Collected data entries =

※ ※ ※

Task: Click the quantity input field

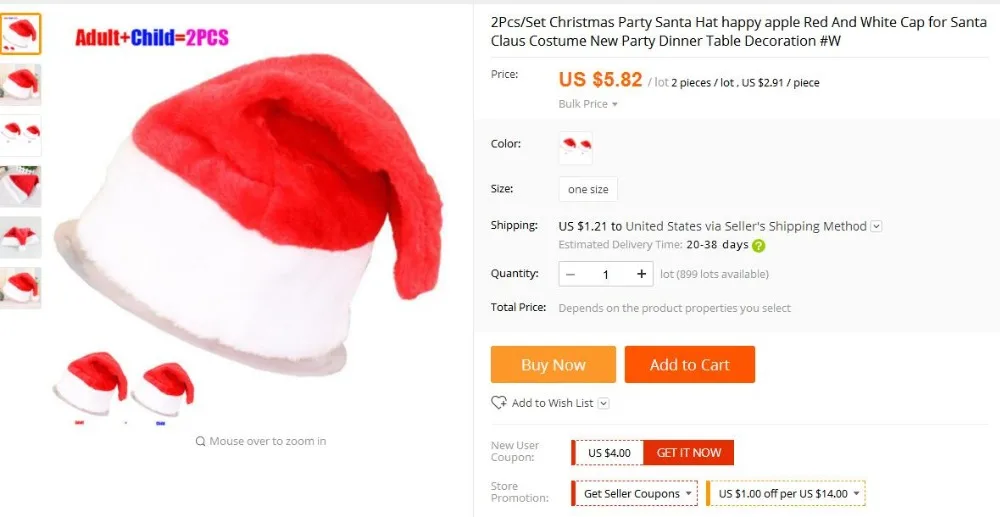Action: pos(605,274)
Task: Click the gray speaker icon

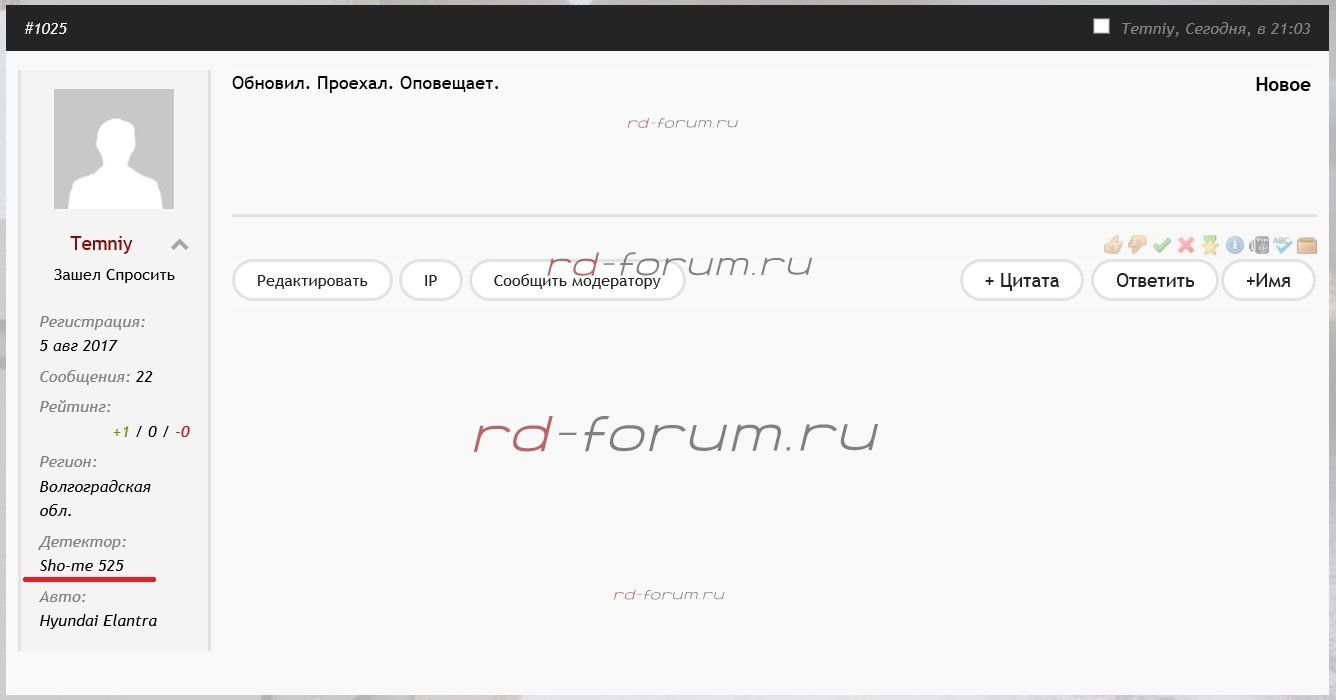Action: [x=1260, y=245]
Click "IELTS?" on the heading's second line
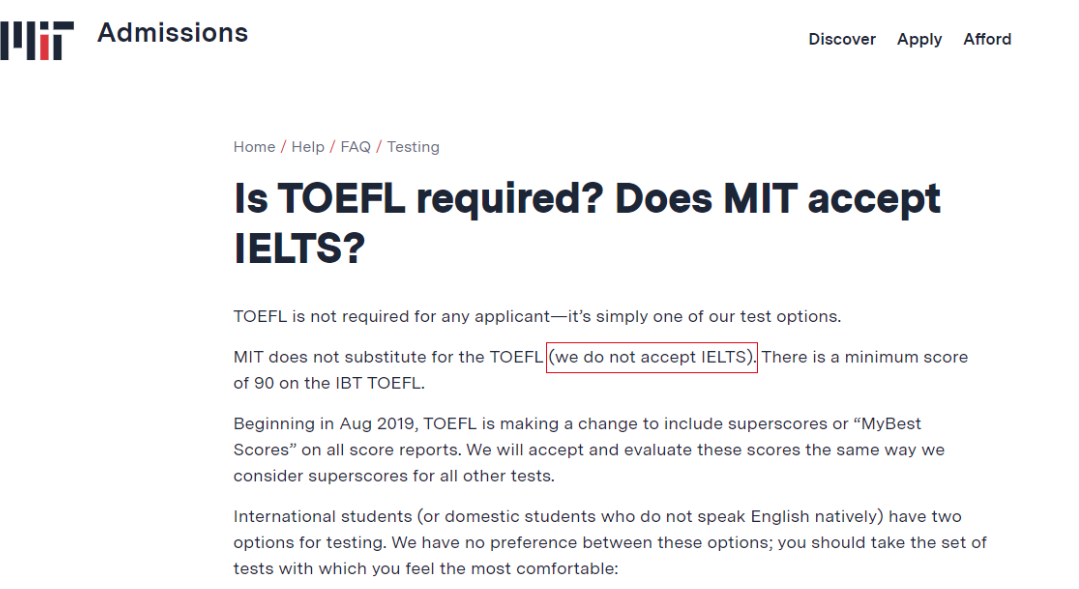The width and height of the screenshot is (1079, 589). (299, 250)
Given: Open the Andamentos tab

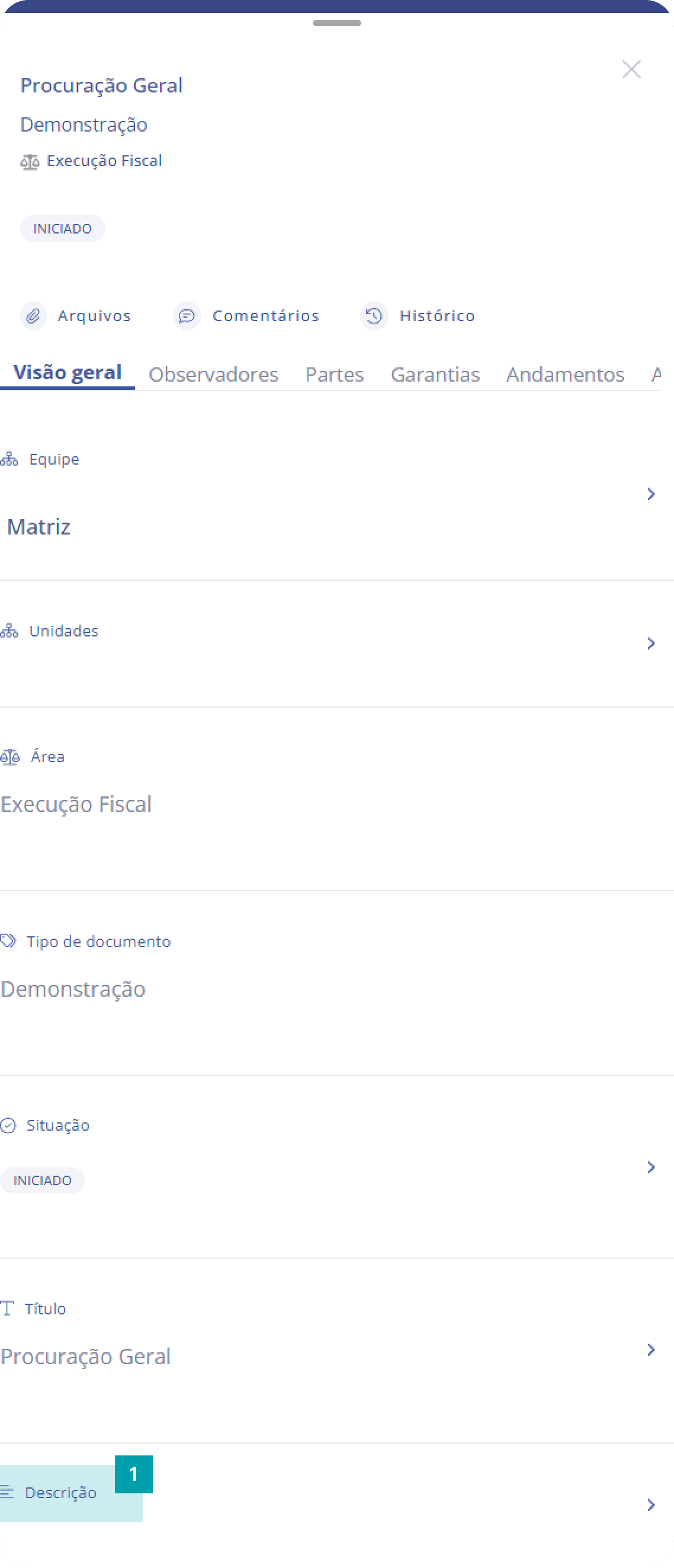Looking at the screenshot, I should pos(565,375).
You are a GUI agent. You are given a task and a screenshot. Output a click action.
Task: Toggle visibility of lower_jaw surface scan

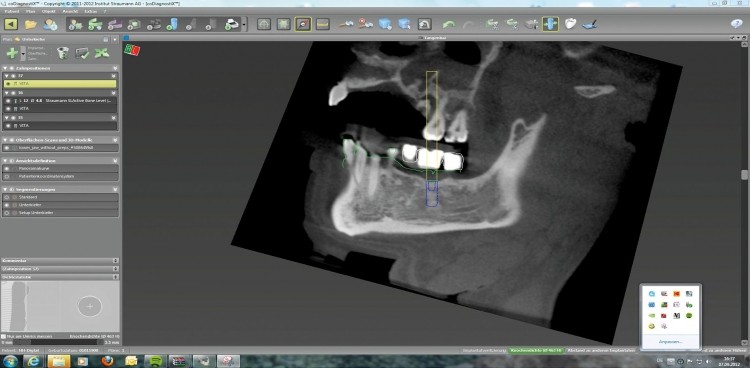tap(7, 148)
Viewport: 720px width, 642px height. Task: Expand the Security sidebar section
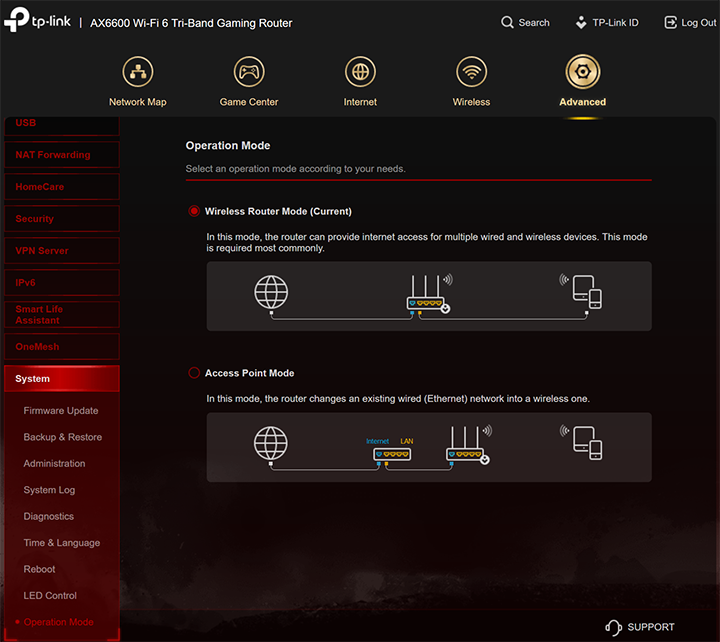(x=60, y=219)
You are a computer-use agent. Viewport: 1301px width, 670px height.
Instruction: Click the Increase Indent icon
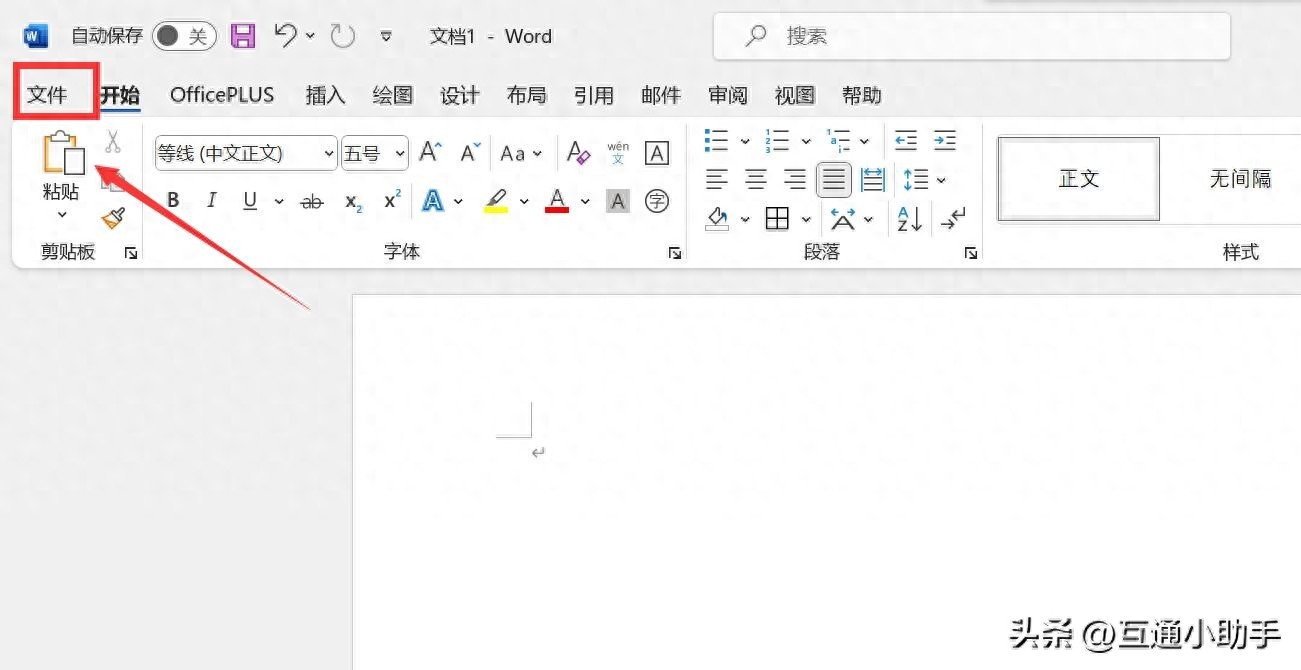(x=944, y=140)
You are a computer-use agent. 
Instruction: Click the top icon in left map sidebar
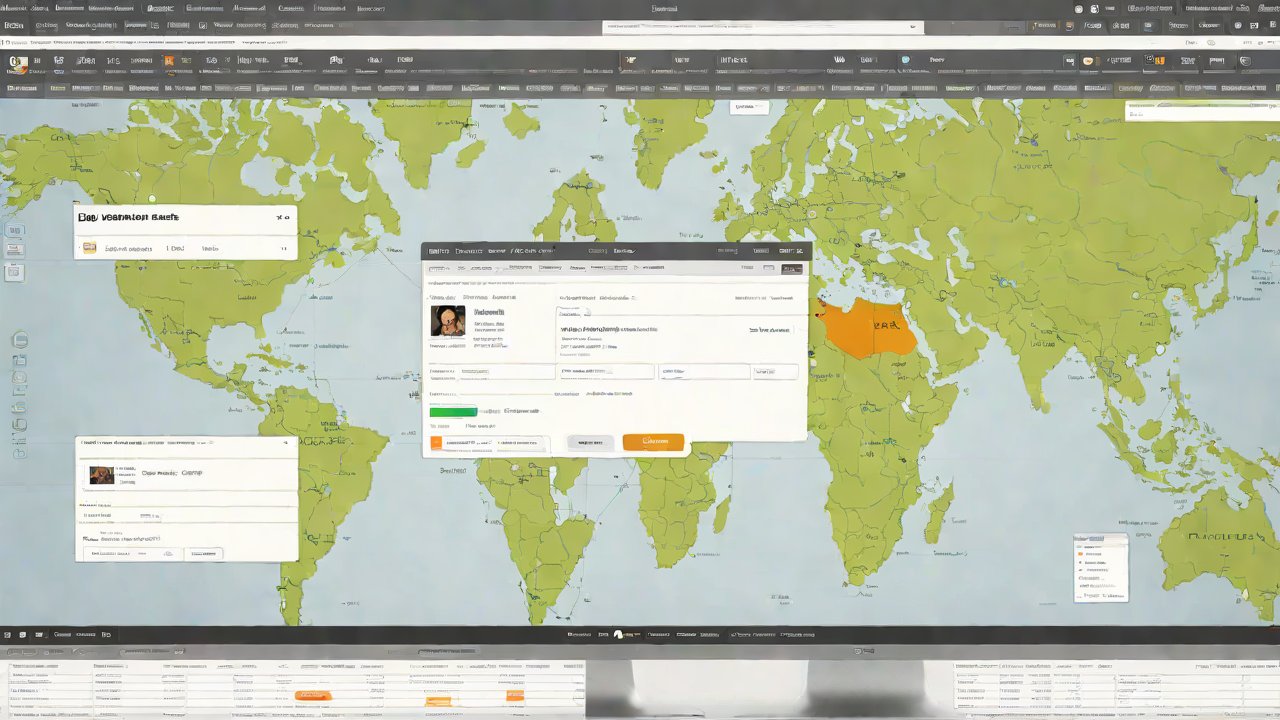coord(15,230)
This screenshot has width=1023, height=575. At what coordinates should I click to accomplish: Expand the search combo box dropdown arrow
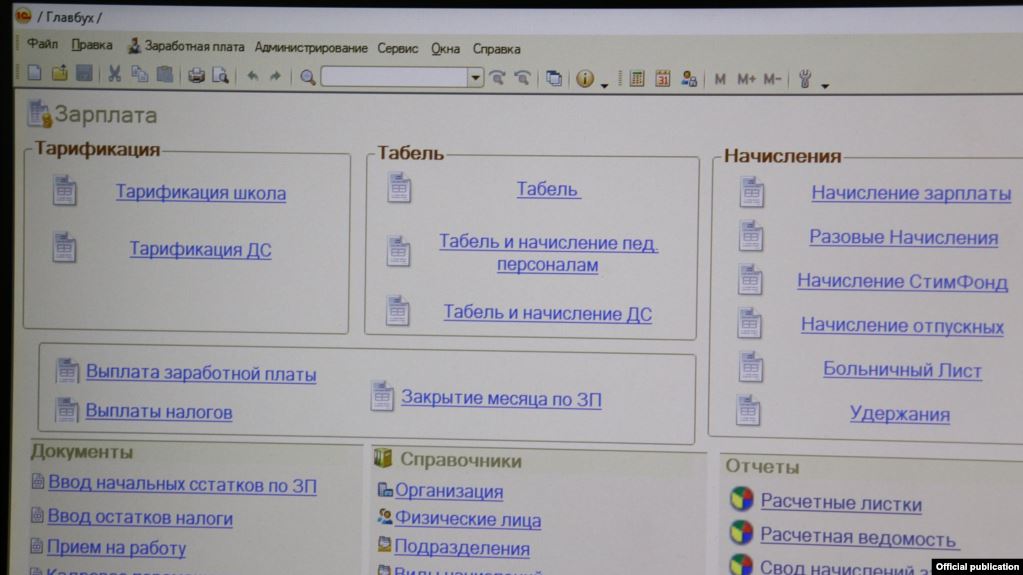click(475, 78)
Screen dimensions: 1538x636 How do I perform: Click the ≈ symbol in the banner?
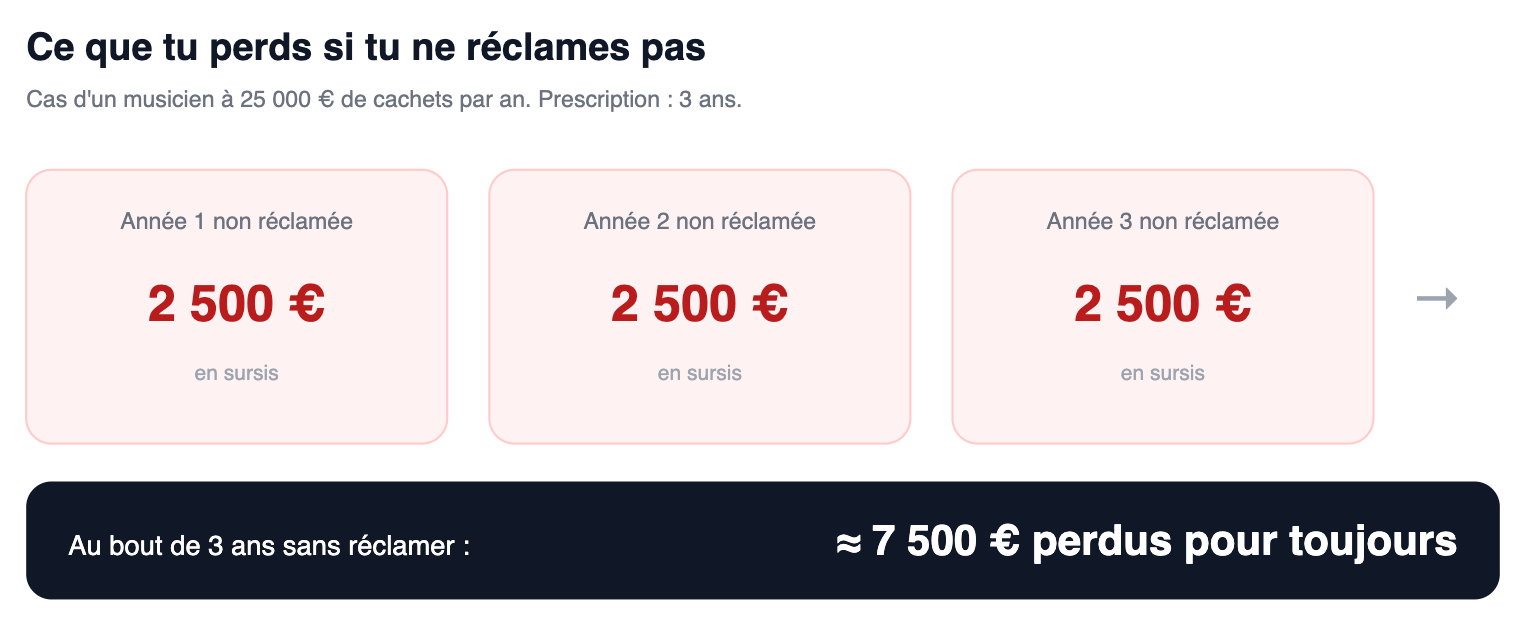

※ ※ ※

What you are asked to do = Restate word for word the lines of the data above that begin at the line with "Given: Open the Andamentos tab" and end at the line with "You are a computer-use agent. Viewport: 1301px", keeping both ends and dropping every picture.

Exercise output =
Given: Open the Andamentos tab

Looking at the screenshot, I should pos(565,375).
You are a GUI agent. You are given a task and a screenshot. Output a click action.
Task: Toggle visibility of lower_jaw surface scan

tap(7, 148)
Viewport: 720px width, 642px height. Task: Expand the Security sidebar section
(x=60, y=219)
You are a computer-use agent. Viewport: 1301px width, 670px height.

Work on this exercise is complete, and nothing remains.